It was inevitable. We moved. As a military family, this is no miracle. In fact, the miracle is that we escaped this fate for so long and managed to be a long-standing citizen of the Fort Hood community for the five years that we spent there. So here I am in the middle of a new town wondering “how the heck do I make Mom friends?!”
Making friends has never been a challenge for me. If you would ask my college classmates how I spent my college days, I doubt they would say “studying.” I have always been a social butterfly and frequently get Facebook friend requests from college acquaintances whom I barely remember but remember me and usually recount stories of something-or-other that I apparently did that I don’t remember that I’d usually prefer my Mom not ever hear about. (Having a child is quite the maturing process, isn’t it?)
But here I am, in the middle of nowhere, wondering where on earth the friendly Moms are?

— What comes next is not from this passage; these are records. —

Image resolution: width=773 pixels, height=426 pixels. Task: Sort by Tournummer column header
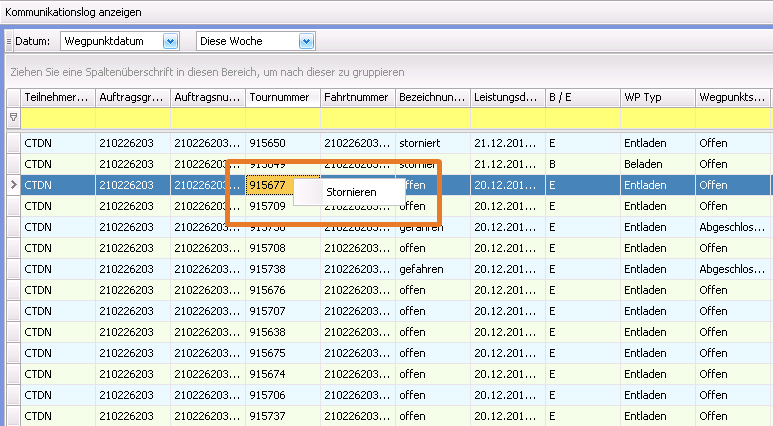coord(282,97)
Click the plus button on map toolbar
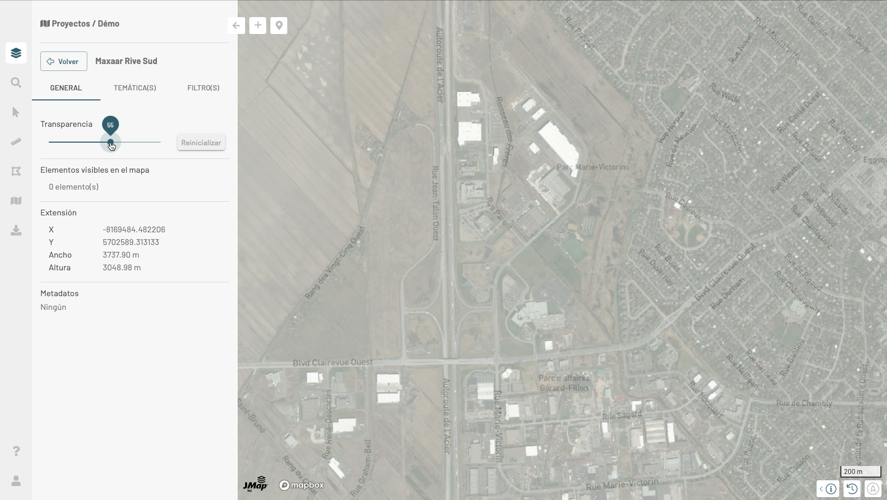This screenshot has width=887, height=500. pos(258,25)
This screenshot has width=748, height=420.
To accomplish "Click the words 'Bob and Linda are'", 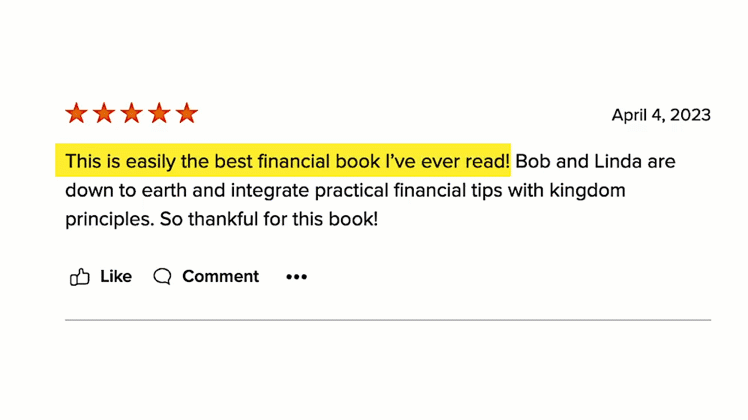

Don’t get me wrong. I’ve met Moms. I’ve met lots of Moms. I went to a playgroup on base. I went to a Moms group. I went to church. I joined two different online communities. People are perfectly friendly. I’ve met plenty of new Moms and even spent hours chatting with them. But typically the conversations, despite my desperate hinting to “please hang out with me! I’m lonely!” go something like this:
Me: It’s really hard to make friends here. I wish there was a way to meet people.
Them: Yeah, I had that problem too. I belong to blah blah blah playgroup and blah blah blah Moms group. It was hard to find but worth it. Sorry to hear it’s hard for you.
Me: Wow. Wish I could find something like that.
Them: Yep, they are hard to find but something like that would help. Good luck to you!
Am I not hinting hard enough?! All I can think is that there must be something wrong with me. YES! I just said that. I have never been so insecure… well, ever. I'm pretty sure that dating was easier.
Guys were so much easier than Moms. My longest standing college relationship started by me saying “you’re cute. We should hang out sometime.” (He was, and we did.) With men it’s so straightforward and simple. Moms are this confounding and complex being beyond my understanding, which is even more amazing because I am one.
Maybe it’s this: maybe they can smell my desperation. Which admittedly, I am.
Therefore, I’ve come up with the following desperate new plans to meet Moms in my new town:
- Personal Ad. “Desperate and bored Mother of 2 ½ year old seeks like minded (or not like-minded! I don’t care at this point!) Moms with whom to complain about toddler issues, trade playdates once I’ve determined that you aren’t a lunatic, and go shoe shopping when we can pawn children off on our significant others.”
- Randomly “friend” local Moms on Facebook. Pretend like I know them.
- Bribery. Bake cookies and offer to all new Moms I meet. If I can’t win them over with my sparkling personality, maybe my white chocolate macadamia nut cookies will do the job?
In conclusion, there has to be a better way!